I get your points and that's a valid issue however, systemd-networkd
is designed for more persistent configurations but you've a few options:
-
systemctl reload systemd-networkd
andnetworkctl reload
. Don't forget that if you change units on the filesystem asystemctl daemon-reload
is required before the previous commands. -
networkctl
commands such asreload
,reconfigure
,up
,down
andrenew
. Read more about them here. -
Temporary / volatile runtime units: manually drop a config under
/run/systemd/network/
it will apply until you reboot the machine. -
Transient scope units: those are kind of supersede temporary units as they are managed through a D-Bus interface so 3rd party applications can manage systemd. They don't seem to work right now for network, but this allows you to change unit options dynamically.
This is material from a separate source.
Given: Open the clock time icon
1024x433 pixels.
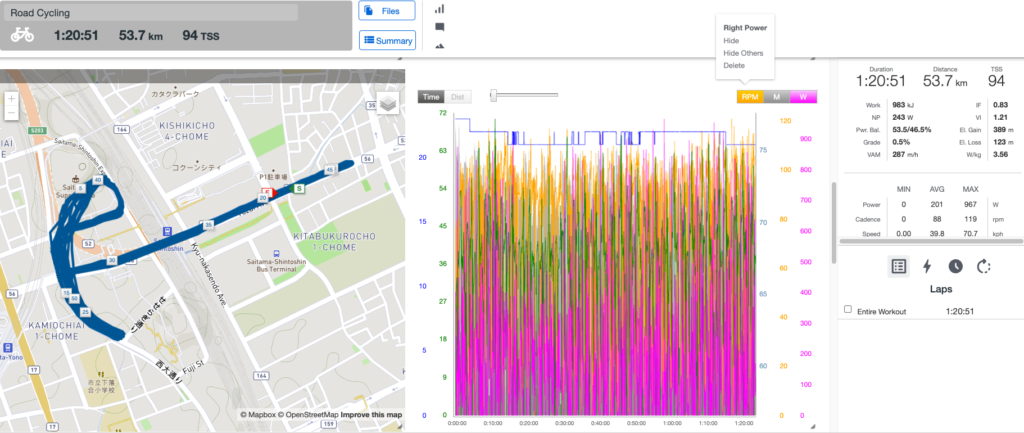Looking at the screenshot, I should point(955,266).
An interesting thing to consider is that in most cases you can have your network configurations in /etc/systemd/network
but only bring them online when required. This for me seems to solve most cases, you've your network all configured and ready to go.
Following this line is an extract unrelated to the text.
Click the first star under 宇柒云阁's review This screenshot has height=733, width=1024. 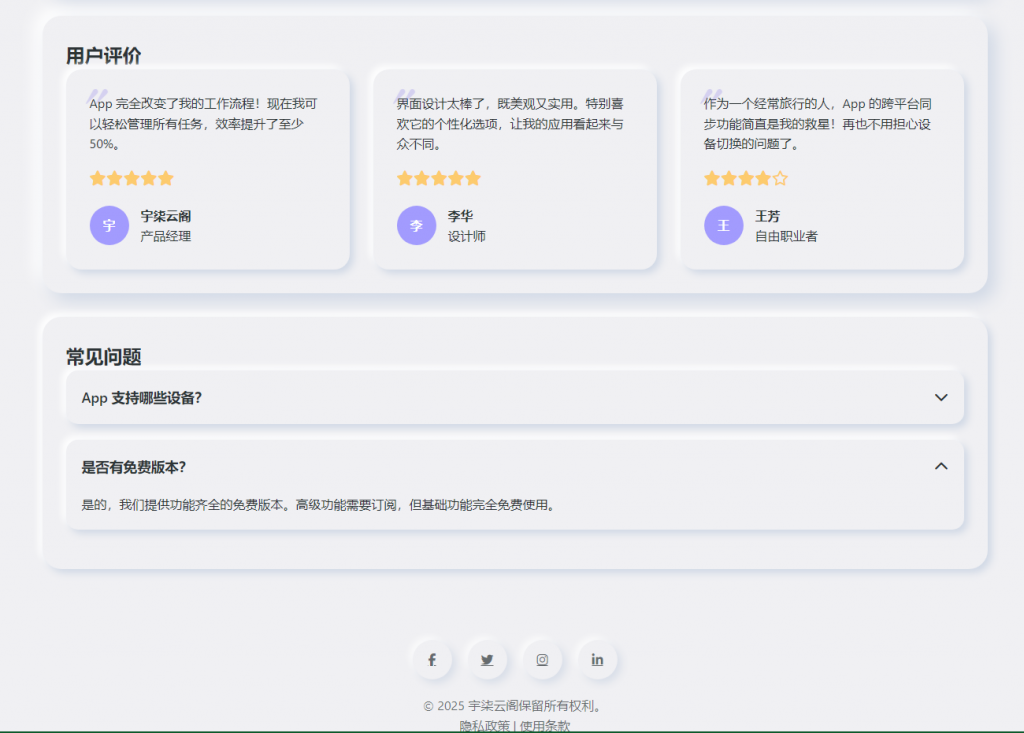99,178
I'm using ifupdown2 and have services depending on the state of virtual network devices (BindsTo=sys-devices-virtual-net-.device).
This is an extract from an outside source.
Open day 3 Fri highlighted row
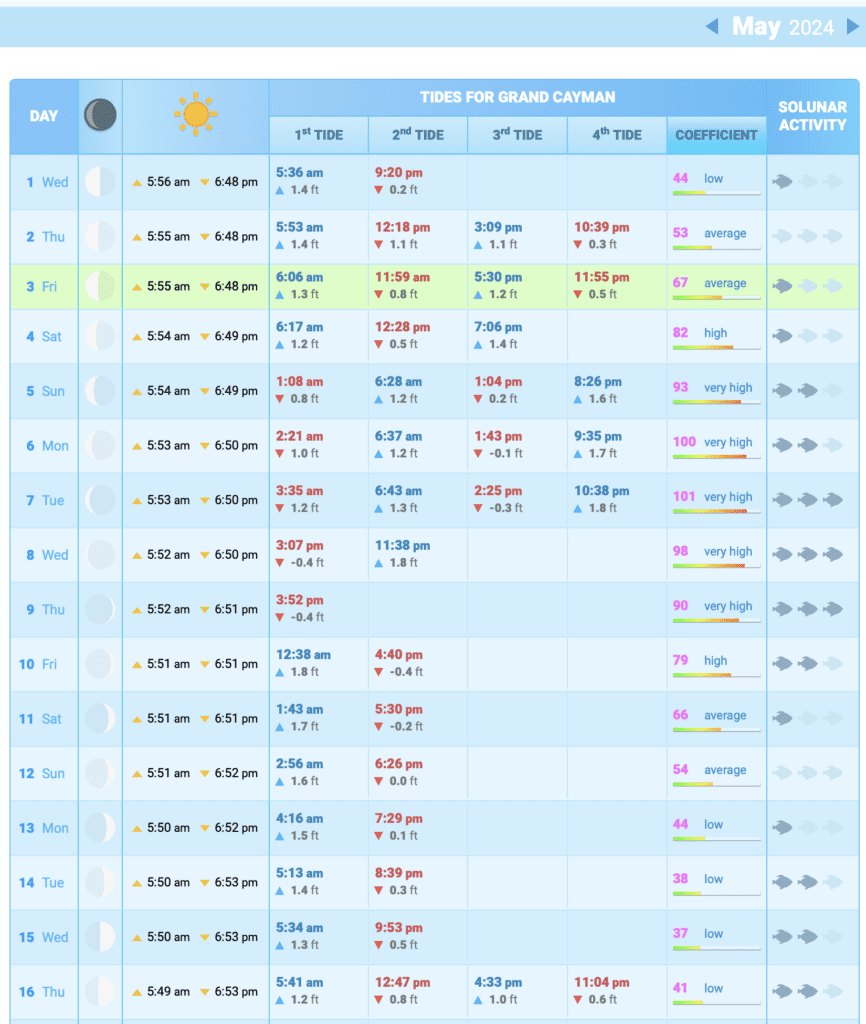Viewport: 866px width, 1024px height. (x=43, y=287)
I hate systemd with a passion, as the refuses to wait for networking when you haven some service specified to be started After networking, but it start when the start of networking actions has sbeen tarted (not after networking is finished bringing up everything)
The only think I let systemd do is monitor the state of the devices and set the interface name, as udev seems to mess these names up in combination with systemd (and there is to much depending on systemd now in Debian to get rid of the junk)
I hate systemd with a passion, as the refuses to wait for networking when you haven some service specified to be started After networking
If you apply what is written at https://www.freedesktop.org/wiki/Software/systemd/NetworkTarget/#cutthecraphowdoimakesurethatmyservicestartsafterthenetworkisreallyonline it will work.
Systemd-networkd has a learning curve, once you learn it you'll find it superior and more flexible than anything else.
If you apply what is written at https://www.freedesktop.org/wiki/Software/systemd/NetworkTarget/#cutthecraphowdoimakesurethatmyservicestartsafterthenetworkisreallyonline it will work.
Then I'll need to do a global rewrite of all distrubution delivered service files and replace network.target with network-online.target. Then I don't understand why maintainers all keep using network.target. For every service that needs some kund of netwirj active I alkready have iverrides to link then to the virtual or physical interfaces they actually use.
Systemd-networkd has a learning curve, once you learn it you’ll find it superior and more flexible than anything else.
I still find it a solution desperately looking for a problem to solve. Yes, you can control loads of dependencies, but you could already do that with the init scripts. The main selling point on introduction was 'it is faster'. Why would you want something faster when you use it once every kernel update? When you design your solutions correctly (redundant), you won't even notice a reboot of 1 system in the setup.